Say how many lines of the material include "popup". Give the number without any other text.

------------------------------------------------------------

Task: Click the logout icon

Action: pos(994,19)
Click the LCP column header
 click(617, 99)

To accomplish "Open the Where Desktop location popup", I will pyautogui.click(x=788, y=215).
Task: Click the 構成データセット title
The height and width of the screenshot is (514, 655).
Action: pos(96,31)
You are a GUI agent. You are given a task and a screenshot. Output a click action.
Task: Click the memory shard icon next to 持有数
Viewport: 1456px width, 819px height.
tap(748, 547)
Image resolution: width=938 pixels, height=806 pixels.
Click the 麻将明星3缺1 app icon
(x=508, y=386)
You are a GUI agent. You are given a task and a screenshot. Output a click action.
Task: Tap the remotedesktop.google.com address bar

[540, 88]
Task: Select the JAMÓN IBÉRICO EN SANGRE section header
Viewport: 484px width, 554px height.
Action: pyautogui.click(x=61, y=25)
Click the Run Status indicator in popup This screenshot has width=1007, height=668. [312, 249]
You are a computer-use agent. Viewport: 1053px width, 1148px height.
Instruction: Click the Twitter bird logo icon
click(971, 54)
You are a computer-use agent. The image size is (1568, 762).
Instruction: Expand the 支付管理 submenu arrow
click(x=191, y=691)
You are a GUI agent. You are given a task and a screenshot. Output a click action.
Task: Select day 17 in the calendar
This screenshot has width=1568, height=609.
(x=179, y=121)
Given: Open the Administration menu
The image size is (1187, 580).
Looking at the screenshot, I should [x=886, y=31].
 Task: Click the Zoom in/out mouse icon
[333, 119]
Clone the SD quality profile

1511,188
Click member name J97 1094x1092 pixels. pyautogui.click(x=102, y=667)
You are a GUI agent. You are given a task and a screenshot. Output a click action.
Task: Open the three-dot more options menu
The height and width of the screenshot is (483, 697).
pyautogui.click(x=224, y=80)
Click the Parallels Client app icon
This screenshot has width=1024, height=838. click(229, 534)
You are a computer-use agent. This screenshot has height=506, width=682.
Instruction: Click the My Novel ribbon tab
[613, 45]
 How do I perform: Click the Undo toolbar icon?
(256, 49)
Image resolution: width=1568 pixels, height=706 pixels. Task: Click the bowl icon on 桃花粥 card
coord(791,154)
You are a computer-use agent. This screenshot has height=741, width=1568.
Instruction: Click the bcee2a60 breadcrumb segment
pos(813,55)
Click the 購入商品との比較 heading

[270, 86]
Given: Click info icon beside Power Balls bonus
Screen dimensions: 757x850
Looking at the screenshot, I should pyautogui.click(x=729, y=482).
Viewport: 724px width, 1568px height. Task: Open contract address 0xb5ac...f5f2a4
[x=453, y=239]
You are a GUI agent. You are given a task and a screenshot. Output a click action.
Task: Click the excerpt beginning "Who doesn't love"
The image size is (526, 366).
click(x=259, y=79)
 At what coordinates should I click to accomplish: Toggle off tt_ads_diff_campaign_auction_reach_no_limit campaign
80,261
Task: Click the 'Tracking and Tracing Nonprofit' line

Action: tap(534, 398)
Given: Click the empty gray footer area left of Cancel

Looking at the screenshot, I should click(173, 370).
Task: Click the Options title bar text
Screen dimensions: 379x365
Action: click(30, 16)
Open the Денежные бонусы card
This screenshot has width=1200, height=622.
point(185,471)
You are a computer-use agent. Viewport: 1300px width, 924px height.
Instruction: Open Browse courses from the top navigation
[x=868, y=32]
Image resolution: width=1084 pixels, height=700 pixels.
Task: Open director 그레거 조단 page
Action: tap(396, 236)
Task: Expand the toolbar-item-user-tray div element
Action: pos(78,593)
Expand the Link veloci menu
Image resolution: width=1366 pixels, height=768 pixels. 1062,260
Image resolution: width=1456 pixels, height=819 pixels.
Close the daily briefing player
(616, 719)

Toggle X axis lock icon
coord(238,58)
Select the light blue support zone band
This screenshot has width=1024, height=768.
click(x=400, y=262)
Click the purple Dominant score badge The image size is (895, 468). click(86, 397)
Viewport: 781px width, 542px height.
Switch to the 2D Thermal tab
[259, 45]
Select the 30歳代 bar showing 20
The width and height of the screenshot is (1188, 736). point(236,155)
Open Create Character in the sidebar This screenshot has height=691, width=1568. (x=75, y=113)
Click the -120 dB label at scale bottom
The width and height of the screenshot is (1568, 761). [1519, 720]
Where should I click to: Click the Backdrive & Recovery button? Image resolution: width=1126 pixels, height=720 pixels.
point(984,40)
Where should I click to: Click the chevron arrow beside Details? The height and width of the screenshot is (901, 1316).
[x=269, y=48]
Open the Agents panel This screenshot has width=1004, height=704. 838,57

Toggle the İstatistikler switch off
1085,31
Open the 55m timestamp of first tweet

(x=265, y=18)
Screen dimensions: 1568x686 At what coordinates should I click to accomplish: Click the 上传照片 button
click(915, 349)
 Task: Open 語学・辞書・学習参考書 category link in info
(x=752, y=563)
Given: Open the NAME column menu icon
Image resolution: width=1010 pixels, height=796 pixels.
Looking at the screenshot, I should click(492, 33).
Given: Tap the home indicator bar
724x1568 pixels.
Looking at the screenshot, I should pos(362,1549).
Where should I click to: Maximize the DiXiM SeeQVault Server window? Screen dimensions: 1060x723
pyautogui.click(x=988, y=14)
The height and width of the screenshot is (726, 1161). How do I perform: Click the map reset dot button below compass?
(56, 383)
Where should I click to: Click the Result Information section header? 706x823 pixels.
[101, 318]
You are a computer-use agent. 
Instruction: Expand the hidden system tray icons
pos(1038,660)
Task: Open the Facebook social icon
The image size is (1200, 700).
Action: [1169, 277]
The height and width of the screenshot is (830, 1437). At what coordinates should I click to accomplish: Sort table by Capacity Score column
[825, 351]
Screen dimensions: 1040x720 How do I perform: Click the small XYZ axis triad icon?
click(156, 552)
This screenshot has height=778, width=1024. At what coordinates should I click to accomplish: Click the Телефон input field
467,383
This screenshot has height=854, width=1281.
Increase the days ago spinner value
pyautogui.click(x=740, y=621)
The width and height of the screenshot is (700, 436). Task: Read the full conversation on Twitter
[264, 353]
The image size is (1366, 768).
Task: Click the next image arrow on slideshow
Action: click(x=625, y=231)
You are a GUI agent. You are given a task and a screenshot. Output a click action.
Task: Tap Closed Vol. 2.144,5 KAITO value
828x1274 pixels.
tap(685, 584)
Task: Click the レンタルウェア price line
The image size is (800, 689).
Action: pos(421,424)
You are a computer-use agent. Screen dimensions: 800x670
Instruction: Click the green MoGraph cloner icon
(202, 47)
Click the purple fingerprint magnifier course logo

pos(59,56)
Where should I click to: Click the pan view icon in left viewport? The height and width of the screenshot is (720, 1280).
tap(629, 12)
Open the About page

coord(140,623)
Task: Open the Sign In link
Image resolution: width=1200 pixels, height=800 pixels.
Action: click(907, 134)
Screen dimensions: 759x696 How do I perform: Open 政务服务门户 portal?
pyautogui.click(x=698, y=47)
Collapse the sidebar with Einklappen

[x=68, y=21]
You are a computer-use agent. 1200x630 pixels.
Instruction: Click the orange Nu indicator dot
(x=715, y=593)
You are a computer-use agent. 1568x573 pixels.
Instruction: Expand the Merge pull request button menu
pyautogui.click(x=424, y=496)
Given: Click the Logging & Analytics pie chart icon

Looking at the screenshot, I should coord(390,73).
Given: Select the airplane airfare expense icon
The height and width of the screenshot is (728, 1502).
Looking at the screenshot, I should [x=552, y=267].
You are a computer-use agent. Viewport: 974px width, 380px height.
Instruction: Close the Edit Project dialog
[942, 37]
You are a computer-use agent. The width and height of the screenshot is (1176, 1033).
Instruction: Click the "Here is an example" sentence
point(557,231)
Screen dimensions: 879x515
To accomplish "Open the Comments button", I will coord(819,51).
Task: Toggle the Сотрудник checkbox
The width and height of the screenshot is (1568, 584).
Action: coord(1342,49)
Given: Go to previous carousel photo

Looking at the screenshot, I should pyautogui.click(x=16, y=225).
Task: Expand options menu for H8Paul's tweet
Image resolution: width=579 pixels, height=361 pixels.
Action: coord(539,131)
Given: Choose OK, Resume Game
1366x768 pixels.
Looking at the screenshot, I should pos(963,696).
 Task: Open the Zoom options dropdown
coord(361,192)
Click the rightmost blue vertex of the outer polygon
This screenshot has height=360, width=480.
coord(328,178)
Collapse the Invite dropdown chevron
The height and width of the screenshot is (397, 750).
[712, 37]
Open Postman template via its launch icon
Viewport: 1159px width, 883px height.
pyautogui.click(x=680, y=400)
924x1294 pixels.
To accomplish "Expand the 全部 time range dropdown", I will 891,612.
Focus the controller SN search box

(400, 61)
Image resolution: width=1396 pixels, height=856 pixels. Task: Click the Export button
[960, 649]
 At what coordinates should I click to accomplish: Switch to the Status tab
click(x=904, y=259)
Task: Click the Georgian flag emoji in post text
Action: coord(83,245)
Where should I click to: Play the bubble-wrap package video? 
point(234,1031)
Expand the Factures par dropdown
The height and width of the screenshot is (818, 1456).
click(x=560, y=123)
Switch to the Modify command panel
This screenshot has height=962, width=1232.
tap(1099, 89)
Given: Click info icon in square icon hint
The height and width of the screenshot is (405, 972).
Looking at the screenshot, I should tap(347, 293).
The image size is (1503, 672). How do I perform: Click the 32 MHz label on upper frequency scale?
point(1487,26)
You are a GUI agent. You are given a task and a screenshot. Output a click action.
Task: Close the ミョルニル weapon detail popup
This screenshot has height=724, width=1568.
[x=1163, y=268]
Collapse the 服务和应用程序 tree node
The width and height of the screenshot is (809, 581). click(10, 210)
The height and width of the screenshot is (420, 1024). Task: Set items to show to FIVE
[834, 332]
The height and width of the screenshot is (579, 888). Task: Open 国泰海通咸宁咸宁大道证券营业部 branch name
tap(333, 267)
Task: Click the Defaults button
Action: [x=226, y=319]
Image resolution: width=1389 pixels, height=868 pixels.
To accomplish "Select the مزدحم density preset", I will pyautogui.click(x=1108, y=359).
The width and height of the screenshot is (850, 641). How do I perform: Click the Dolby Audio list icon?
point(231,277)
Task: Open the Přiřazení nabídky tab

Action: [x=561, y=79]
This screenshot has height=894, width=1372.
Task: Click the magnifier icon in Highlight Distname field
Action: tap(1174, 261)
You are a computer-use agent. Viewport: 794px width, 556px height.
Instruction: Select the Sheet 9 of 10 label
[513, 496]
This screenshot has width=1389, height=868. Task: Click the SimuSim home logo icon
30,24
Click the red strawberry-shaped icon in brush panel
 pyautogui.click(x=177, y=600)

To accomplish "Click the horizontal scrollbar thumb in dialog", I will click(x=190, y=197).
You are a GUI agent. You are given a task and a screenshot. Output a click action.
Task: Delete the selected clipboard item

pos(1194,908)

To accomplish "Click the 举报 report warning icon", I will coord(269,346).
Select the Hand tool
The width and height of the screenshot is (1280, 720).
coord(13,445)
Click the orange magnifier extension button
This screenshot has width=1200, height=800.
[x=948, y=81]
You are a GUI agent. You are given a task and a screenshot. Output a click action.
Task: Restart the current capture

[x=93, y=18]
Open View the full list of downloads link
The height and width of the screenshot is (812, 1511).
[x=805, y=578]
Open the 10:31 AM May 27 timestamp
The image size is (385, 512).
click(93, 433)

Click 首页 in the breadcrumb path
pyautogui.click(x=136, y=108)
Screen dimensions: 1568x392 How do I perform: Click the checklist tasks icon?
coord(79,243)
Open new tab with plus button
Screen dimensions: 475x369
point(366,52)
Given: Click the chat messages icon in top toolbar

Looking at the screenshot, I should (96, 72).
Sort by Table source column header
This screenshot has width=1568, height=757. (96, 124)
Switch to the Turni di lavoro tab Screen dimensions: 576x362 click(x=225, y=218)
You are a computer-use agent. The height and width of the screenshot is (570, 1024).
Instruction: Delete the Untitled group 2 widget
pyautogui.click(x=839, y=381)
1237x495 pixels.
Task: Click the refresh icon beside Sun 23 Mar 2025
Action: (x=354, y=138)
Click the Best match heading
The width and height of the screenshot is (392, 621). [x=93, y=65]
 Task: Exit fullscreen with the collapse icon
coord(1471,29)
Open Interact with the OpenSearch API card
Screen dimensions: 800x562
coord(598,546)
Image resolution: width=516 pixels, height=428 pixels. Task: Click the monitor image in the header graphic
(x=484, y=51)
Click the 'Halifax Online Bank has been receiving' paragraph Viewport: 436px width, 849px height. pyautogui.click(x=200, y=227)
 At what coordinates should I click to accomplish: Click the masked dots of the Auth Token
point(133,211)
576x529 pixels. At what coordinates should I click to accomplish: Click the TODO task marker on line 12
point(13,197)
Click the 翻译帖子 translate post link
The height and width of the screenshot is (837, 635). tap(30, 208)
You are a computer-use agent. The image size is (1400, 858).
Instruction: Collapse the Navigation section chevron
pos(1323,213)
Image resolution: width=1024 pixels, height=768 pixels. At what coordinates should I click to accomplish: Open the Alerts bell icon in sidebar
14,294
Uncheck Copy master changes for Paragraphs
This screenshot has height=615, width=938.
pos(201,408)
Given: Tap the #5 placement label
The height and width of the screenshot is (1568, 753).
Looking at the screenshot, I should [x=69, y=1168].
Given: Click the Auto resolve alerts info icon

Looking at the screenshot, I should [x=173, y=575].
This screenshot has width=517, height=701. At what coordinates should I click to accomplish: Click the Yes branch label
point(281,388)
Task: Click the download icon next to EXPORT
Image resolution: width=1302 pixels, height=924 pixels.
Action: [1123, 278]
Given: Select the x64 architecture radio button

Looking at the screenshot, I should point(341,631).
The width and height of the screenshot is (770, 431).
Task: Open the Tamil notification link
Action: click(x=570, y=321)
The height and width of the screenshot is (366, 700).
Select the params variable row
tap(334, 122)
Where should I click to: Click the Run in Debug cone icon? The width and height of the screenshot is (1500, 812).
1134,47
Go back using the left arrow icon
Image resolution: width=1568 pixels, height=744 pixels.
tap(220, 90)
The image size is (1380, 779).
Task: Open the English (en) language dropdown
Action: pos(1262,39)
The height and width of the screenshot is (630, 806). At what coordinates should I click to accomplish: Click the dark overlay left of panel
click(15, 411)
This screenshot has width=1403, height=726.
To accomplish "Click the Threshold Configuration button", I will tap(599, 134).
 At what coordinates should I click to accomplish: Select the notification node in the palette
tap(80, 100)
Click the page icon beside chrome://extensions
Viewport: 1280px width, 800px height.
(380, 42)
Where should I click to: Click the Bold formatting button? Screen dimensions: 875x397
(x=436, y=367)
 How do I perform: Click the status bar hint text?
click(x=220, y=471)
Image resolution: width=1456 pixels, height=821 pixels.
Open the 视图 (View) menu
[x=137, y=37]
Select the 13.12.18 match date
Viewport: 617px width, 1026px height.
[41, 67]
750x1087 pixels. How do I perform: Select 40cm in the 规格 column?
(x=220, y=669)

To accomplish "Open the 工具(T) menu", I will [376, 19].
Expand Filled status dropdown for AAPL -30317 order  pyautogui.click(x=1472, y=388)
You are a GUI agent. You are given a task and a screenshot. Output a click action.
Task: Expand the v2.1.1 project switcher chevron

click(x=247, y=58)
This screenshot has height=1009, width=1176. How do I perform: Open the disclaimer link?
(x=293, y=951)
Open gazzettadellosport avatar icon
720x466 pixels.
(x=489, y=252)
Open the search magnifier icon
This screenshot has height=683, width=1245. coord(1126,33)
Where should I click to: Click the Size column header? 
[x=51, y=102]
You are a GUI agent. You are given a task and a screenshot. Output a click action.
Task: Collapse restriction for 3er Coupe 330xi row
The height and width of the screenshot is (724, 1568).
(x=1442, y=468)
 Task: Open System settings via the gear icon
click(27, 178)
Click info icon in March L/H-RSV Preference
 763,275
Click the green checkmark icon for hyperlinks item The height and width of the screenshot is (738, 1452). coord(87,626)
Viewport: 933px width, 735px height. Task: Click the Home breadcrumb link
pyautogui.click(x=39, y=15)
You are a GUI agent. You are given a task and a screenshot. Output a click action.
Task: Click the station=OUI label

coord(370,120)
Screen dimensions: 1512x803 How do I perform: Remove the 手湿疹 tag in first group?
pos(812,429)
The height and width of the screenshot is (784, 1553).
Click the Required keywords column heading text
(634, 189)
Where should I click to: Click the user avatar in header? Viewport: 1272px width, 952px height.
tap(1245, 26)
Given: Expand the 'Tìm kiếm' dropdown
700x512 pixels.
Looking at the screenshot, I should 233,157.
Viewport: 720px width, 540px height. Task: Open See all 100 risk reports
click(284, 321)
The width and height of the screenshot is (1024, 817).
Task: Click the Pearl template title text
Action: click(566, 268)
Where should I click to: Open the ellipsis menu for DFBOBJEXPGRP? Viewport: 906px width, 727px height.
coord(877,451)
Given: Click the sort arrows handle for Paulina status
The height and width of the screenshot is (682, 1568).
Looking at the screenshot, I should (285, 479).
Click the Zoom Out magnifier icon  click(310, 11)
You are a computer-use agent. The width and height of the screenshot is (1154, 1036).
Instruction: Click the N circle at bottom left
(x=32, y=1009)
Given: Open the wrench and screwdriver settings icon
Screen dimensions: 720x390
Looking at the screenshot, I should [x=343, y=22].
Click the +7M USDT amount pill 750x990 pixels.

------------------------------------------------------------

Solved exercise. 3